Exercise:
Output, as a numbered list with blank lines omitted, everything in the data from the line containing "Where should I click to: Click the Name" down to the line containing "Action: [930, 64]", both included.

(Records from a collection)
━━━

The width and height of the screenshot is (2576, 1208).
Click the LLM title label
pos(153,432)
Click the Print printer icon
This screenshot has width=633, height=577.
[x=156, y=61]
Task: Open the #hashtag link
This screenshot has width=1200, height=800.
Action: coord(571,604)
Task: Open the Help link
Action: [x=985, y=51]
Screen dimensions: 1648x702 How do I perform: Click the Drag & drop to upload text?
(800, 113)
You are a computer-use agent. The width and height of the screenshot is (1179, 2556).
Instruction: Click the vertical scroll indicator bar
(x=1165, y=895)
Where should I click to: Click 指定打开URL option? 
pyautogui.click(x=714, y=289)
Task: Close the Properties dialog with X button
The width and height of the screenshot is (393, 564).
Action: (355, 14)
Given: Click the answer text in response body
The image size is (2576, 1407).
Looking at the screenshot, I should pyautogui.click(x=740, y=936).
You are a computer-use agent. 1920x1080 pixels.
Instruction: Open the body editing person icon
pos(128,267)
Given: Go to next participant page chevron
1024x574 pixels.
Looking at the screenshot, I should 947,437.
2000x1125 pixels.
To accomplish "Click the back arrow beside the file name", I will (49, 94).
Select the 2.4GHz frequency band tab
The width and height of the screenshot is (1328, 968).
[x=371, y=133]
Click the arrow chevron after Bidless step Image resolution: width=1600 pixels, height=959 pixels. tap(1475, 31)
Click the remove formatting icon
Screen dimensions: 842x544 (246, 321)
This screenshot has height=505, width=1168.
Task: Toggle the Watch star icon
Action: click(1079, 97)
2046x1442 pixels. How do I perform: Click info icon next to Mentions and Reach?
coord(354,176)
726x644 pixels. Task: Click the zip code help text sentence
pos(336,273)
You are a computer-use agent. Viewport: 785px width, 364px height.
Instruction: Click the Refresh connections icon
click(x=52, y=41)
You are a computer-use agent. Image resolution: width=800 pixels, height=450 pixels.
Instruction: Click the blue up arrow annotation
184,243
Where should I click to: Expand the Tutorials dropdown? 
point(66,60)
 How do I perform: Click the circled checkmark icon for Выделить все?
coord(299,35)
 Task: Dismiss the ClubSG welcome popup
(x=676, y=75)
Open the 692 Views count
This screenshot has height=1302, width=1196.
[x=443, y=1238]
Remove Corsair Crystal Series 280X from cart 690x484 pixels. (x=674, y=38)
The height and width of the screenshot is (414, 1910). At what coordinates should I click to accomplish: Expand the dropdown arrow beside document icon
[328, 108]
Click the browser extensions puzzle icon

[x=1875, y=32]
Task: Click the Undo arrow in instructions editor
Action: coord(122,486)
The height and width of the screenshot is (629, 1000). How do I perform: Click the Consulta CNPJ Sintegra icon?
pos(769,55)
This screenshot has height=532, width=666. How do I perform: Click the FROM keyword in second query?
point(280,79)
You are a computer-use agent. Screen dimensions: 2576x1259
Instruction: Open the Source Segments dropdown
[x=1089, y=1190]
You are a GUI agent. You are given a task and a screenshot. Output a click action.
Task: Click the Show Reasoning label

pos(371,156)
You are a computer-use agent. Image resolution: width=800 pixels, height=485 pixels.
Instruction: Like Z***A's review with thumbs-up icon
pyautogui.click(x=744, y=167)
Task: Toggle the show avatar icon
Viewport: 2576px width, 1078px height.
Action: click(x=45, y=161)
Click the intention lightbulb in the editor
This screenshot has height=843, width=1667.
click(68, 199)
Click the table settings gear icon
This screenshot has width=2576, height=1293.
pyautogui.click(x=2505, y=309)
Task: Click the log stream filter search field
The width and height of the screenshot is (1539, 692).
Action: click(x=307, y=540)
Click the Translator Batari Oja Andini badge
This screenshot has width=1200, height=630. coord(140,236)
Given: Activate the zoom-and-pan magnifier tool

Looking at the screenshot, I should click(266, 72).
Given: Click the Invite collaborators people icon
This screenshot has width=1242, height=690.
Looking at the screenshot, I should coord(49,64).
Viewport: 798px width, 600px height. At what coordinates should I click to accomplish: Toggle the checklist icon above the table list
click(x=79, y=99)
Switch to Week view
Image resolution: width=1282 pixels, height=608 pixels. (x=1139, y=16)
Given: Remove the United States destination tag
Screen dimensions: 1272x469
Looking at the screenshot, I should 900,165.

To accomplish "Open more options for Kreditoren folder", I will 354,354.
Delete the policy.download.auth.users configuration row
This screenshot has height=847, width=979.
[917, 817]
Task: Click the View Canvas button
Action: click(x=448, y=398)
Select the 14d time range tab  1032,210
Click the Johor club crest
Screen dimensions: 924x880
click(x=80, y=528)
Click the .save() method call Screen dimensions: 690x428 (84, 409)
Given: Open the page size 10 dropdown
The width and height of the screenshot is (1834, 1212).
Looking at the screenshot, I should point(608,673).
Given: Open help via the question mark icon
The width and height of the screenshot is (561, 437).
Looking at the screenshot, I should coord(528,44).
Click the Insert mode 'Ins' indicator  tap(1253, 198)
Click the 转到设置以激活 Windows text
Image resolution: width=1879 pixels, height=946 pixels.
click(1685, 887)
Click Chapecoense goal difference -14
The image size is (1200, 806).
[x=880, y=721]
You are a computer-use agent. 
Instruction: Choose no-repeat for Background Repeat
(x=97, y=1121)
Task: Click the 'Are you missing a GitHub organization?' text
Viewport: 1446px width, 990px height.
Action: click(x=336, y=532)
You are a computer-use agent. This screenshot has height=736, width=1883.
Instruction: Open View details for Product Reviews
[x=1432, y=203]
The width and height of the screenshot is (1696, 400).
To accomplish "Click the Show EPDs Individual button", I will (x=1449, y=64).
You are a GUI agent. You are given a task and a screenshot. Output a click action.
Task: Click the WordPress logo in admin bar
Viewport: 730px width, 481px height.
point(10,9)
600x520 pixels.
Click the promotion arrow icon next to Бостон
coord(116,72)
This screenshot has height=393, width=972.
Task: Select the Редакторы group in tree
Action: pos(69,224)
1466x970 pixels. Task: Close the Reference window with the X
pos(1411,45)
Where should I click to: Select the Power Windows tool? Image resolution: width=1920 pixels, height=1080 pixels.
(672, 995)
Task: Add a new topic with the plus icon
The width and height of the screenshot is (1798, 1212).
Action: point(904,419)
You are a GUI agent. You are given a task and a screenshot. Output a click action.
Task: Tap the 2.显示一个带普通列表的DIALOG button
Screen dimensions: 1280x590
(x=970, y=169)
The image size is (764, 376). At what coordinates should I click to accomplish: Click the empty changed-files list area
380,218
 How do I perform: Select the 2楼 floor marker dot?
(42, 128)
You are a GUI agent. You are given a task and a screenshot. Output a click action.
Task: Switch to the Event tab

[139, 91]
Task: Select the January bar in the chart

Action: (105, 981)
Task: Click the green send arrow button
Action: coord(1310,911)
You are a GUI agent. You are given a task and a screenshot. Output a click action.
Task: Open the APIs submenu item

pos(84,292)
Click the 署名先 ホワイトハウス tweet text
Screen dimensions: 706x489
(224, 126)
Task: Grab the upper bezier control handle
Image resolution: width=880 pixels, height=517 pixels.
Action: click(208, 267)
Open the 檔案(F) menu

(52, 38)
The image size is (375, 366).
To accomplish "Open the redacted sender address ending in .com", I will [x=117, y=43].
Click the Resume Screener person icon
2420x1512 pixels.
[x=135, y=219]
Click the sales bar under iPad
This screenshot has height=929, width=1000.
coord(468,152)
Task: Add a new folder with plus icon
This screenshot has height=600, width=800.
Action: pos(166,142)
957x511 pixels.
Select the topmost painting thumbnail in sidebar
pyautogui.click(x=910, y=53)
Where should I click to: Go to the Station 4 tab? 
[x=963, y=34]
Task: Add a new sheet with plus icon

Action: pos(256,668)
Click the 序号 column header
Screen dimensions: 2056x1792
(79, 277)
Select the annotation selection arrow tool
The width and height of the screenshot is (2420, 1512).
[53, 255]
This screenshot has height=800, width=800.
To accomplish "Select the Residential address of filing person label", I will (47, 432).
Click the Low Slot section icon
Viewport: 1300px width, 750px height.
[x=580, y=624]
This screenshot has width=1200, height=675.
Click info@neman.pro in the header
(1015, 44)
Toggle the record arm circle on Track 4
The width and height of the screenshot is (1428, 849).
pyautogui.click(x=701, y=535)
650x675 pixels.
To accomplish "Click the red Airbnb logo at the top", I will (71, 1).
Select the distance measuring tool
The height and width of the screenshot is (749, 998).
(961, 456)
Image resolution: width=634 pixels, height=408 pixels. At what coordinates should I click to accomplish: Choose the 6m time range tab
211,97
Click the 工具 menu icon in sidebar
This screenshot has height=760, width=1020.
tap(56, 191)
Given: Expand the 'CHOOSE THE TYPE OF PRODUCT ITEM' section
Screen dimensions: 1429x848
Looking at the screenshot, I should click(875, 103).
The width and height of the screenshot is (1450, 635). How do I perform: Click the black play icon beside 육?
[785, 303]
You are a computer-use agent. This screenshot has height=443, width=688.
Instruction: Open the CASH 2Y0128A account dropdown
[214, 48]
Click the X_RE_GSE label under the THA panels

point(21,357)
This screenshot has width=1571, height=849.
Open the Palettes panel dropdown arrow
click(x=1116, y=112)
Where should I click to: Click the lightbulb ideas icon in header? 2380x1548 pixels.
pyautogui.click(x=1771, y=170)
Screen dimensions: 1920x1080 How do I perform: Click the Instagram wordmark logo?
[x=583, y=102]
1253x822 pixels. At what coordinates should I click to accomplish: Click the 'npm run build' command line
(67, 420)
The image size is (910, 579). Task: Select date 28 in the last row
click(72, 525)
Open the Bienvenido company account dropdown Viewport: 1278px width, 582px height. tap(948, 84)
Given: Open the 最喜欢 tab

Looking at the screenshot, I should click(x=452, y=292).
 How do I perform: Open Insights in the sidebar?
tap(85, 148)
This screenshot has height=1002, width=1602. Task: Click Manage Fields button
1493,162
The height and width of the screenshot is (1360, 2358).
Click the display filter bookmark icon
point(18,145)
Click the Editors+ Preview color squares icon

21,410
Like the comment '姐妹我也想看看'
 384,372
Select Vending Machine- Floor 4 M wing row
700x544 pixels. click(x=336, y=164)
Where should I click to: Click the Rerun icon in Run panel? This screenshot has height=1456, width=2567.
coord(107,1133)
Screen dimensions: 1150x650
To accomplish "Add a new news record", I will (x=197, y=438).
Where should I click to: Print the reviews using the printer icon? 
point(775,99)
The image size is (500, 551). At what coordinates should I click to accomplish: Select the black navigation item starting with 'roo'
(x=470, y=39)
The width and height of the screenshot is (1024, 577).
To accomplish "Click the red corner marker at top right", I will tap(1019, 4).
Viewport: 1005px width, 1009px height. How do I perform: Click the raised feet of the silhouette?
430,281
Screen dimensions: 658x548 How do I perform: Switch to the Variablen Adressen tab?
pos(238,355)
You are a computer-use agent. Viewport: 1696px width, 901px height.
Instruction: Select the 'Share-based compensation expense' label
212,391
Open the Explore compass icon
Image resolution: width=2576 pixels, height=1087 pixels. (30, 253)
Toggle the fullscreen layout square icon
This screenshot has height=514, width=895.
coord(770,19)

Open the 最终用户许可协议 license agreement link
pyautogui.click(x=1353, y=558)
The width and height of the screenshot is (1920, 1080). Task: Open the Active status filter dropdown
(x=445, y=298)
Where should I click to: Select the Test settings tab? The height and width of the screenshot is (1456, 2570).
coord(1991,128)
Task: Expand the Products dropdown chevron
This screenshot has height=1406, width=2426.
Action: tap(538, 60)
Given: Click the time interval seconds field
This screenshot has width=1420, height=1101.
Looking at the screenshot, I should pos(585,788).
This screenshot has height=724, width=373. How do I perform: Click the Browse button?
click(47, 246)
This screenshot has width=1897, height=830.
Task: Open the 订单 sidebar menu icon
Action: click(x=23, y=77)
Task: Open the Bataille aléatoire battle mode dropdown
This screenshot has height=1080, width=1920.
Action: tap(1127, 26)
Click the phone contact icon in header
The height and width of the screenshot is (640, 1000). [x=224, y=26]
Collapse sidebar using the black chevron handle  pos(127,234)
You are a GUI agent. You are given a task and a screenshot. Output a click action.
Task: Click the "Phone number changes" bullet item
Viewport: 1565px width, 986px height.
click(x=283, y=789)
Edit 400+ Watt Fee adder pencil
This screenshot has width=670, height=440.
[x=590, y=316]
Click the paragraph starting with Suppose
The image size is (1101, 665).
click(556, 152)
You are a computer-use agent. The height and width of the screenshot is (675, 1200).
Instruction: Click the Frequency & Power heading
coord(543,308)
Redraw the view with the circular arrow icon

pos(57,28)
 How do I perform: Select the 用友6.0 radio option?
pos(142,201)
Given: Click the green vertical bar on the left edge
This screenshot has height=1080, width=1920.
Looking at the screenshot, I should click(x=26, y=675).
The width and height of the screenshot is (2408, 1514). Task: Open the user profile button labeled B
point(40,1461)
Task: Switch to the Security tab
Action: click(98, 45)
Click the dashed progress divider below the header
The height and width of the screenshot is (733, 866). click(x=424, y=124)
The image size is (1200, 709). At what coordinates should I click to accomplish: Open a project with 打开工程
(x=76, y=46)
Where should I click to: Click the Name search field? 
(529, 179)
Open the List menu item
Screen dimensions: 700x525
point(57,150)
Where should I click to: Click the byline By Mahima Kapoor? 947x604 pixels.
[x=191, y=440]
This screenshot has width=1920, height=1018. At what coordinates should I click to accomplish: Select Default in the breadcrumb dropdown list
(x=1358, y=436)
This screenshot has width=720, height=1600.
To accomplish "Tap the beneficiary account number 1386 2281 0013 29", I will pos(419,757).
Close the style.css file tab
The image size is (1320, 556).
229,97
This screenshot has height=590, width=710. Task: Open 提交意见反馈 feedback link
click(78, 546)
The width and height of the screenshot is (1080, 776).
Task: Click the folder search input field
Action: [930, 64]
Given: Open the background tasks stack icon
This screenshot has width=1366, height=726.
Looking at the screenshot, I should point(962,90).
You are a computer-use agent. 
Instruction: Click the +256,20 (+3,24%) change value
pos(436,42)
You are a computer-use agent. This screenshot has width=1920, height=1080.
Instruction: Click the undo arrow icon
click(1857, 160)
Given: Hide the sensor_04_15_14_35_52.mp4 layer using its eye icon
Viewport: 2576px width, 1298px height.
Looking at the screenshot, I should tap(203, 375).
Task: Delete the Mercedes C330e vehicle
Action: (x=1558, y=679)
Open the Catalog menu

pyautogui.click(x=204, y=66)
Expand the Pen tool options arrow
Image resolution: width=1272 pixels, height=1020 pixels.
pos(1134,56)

━━━

Output of the exercise:
1. Where should I click to: Click the Name search field? 
2. (529, 179)
3. Open the List menu item
4. Screen dimensions: 700x525
5. point(57,150)
6. Where should I click to: Click the byline By Mahima Kapoor? 947x604 pixels.
7. [x=191, y=440]
8. This screenshot has width=1920, height=1018. At what coordinates should I click to accomplish: Select Default in the breadcrumb dropdown list
9. (x=1358, y=436)
10. This screenshot has width=720, height=1600.
11. To accomplish "Tap the beneficiary account number 1386 2281 0013 29", I will pos(419,757).
12. Close the style.css file tab
13. The image size is (1320, 556).
14. 229,97
15. This screenshot has height=590, width=710. Task: Open 提交意见反馈 feedback link
16. click(78, 546)
17. The width and height of the screenshot is (1080, 776).
18. Task: Click the folder search input field
19. Action: [930, 64]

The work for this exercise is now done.